Trecho para leitura -
=====
O professor polvo e a jornada de regeneração do coração

O documentário da Netflix apresenta Craig Foster mergulhando numa floresta subaquática de algas na África do Sul.

O professor polvo: a regeneração do coração. Fonte: pixabay

Ao longo dos 85 minutos observamos a interação do mergulhador com várias criaturas intrigantes, mas sobretudo com um polvo, a que ele se refere utilizando o pronome feminino: ela.

Ele acompanha a vida do polvo por inteiro, as estratégias de caça, a metamorfose na troca de cores, textura e pele.

Observa, trazendo o olhar do espectador, como aquela criatura exibe uma inteligência suprema. Faz um paralelo com o polvo e os seres humanos. Se apega ao polvo, deseja salvá-la, mas resolve não interferir na natureza.

O filme é sensível. O espectador nada junto com o protagonista, torce pelo polvo, fica com raiva do tubarão, se encanta com a sensibilidade do narrador.

Craig Foster está num momento delicado de sua vida. Não fica claro o que aconteceu, mas sabemos pela narrativa que ele não mais se identificava com seu trabalho. Que seu propósito de vida não mais era.

Ele descobriu que isso afetava a relação com sua família, em especial com seu filho.

O professor polvo: a regeneração do coração. Fonte: pixabay

Ao longo da dança aquática com o polvo ele descobre um novo sentido, retoma sua paixão. O polvo ressignificou seu momento turbulento, quando as águas estão muito mexidas e nada podemos ver.
=====
Dados de origem -
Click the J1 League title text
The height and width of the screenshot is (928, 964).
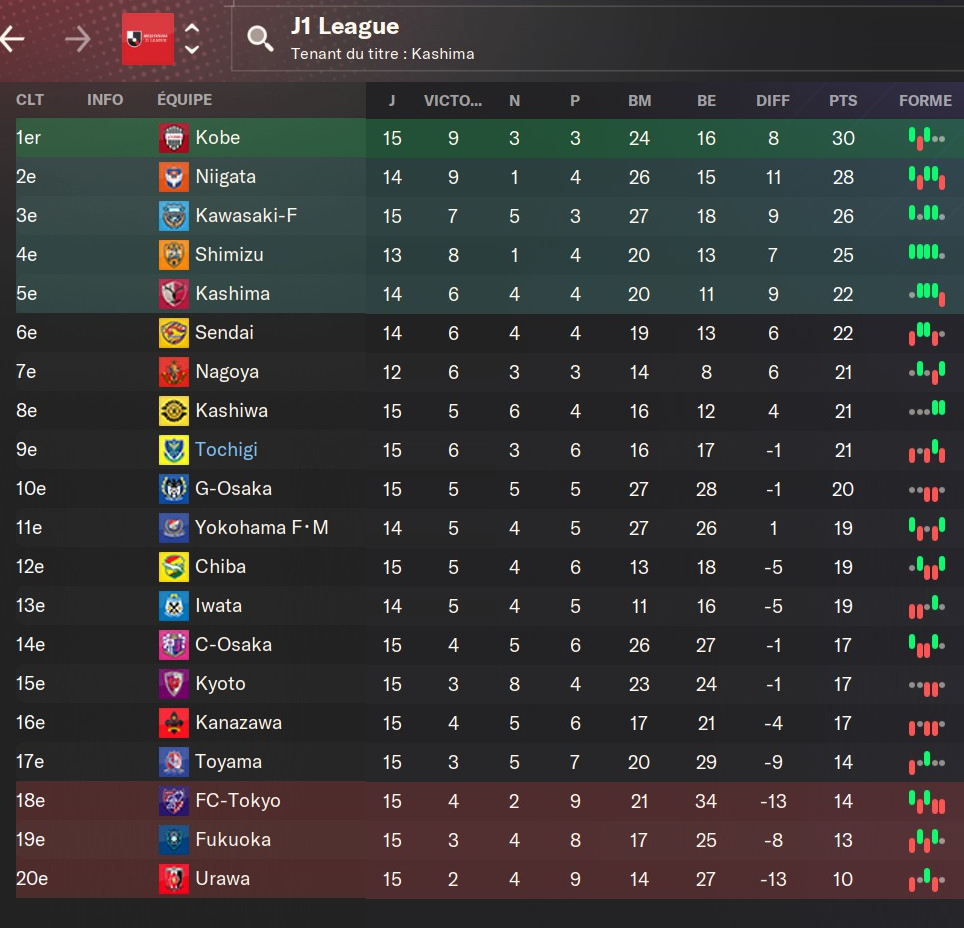point(345,27)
=====
Instrução 1 - Segundo o texto sobre o documentário do polvo, em que país fica a floresta subaquática de algas onde Craig Foster mergulha?
Instrução 2 - Reproduza o trecho do texto sobre o documentário do polvo entre "O professor polvo e" e "interferir na natureza.", inclusive.
Os dados não são necessários para esta tarefa.

Resposta desenvolvida 1 - Na África do Sul.

Resposta desenvolvida 2 -
O professor polvo e a jornada de regeneração do coração

O documentário da Netflix apresenta Craig Foster mergulhando numa floresta subaquática de algas na África do Sul.

O professor polvo: a regeneração do coração. Fonte: pixabay

Ao longo dos 85 minutos observamos a interação do mergulhador com várias criaturas intrigantes, mas sobretudo com um polvo, a que ele se refere utilizando o pronome feminino: ela.

Ele acompanha a vida do polvo por inteiro, as estratégias de caça, a metamorfose na troca de cores, textura e pele.

Observa, trazendo o olhar do espectador, como aquela criatura exibe uma inteligência suprema. Faz um paralelo com o polvo e os seres humanos. Se apega ao polvo, deseja salvá-la, mas resolve não interferir na natureza.